Project description:BACKGROUND AND PURPOSE:Taurine (2-aminoethansulfolic amino acid) exerts neuroprotective actions in experimental stroke. Here, we investigated the effect of taurine in combination with delayed tPA (tissue-type plasminogen activator) on embolic stroke. METHODS:Rats subjected to embolic middle cerebral artery occlusion were treated with taurine (50 mg/kg) at 4 hours in combination with tPA (10 mg/kg) at 6 hours. Control groups consisted of ischemic rats treated with either taurine (50 mg/kg) or saline at 4 hours or tPA (10 mg/kg) alone at 2 or 6 hours after middle cerebral artery occlusion.

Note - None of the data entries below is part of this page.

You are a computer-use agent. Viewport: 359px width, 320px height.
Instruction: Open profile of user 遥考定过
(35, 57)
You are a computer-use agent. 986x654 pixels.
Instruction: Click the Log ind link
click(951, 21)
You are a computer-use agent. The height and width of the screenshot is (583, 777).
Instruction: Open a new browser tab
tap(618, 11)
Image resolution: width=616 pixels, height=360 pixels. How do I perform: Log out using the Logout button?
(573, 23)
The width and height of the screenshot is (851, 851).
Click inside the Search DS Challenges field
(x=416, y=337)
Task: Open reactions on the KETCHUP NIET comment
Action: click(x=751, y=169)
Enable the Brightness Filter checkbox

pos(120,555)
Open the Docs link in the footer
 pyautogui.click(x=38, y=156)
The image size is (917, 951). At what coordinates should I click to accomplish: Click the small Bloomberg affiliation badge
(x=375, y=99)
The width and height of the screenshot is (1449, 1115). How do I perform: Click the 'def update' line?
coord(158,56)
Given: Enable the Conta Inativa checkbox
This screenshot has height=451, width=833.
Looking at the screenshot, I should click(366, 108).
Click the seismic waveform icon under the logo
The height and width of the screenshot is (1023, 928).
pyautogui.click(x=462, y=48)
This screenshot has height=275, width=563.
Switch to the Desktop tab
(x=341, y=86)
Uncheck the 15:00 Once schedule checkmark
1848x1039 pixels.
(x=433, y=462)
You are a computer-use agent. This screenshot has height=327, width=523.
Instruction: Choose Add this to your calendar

RESULTS:We found that combination treatment with taurine and tPA robustly reduced infarct volume and neurological deficits 3 days after stroke, whereas treatment with taurine alone had a less-significant protective effect. tPA alone at 6 hours had no effects on infarct volume but instead induced intracerebral hemorrhage. The combination treatment with taurine prevented tPA-associated hemorrhage and reduced intravascular deposition of fibrin/fibrinogen and platelets in downstream microvessels and hence improved microvascular patency. These protective effects are associated with profound inhibition of CD147 (cluster of differentiation 147)-dependent MMP-9 (matrix metalloproteinase-9) pathway in ischemic brain endothelium by taurine. Notably, targeted inhibition of CD147 by intracerebroventricular injection of the rat CD147 siRNA profoundly inhibited ischemia-induced and tPA-enhanced MMP-9 activity in ischemic brain endothelium and blocked tPA-induced cerebral hemorrhage. Finally, the combination treatment with taurine and tPA improved long-term outcome at least 45 days after stroke compared with saline-treated group. CONCLUSIONS:Our results suggest that taurine in combination with tPA may be a clinically feasible approach toward future attempts at combination stroke therapy.